Marco Rubio's biggest Achilles heel in the GOP race has been his relatively
anemic fundraising even as he's generally thrived in the debates and moved into third or fourth in
most national polls. Jeb!'s strength has been the polar opposite: a big fundraiser who's a terrible campaigner. But over the weekend, Rubio received a game changer when influential hedge fund manager and billionaire Paul Singer
threw his support behind the young Florida senator over Bush.
In a letter that Mr. Singer sent to dozens of other donors on Friday, which was obtained by The New York Times, Mr. Singer described Mr. Rubio — who was elected to the Senate in the Tea Party wave but has been embraced by the party’s Washington elite — as the only candidate who can “navigate this complex primary process, and still be in a position to defeat” Hillary Rodham Clinton in a general election.
He praised Mr. Rubio’s message of optimism about America’s future, his work on the Senate Foreign Relations Committee and his ability to make a persuasive case to voters as key reasons to support him.
What separates Singer from other GOP billionaires like Sheldon Adelson, for instance, is the network of conservative donors that come with him. Beyond what he contributed personally to the 2012 presidential race, he also bundled $3 million for Mitt Romney.
After Jeb!'s lackluster debate performance last week, he was bound to start shedding donors. The real question was, whom would they go to?
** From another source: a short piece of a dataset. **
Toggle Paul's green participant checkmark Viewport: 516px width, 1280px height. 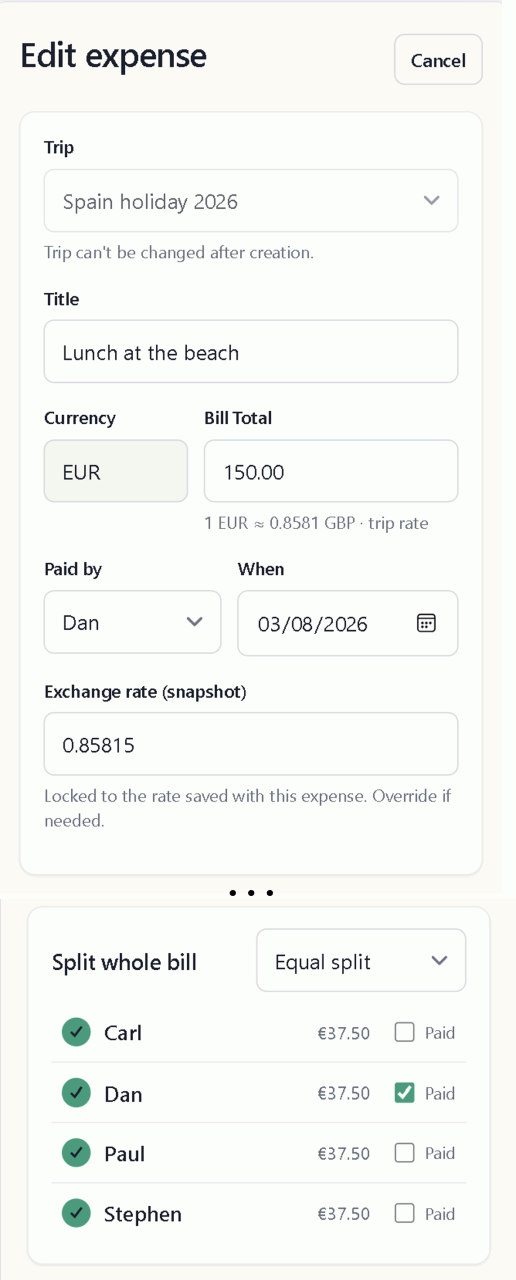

Now, we may have an answer. Even though Singer was never definitively backing any specific candidate, he had been courted heavily by the teams of both Jeb! and Rubio. Singer's Rubio endorsement after that head-to-head match up could be the beginning of the end for Jeb! as the "GOP establishment candidate." The next sign of Jeb!'s undoing will be actual defectors—donors once in the Bush camp who actually jump ship.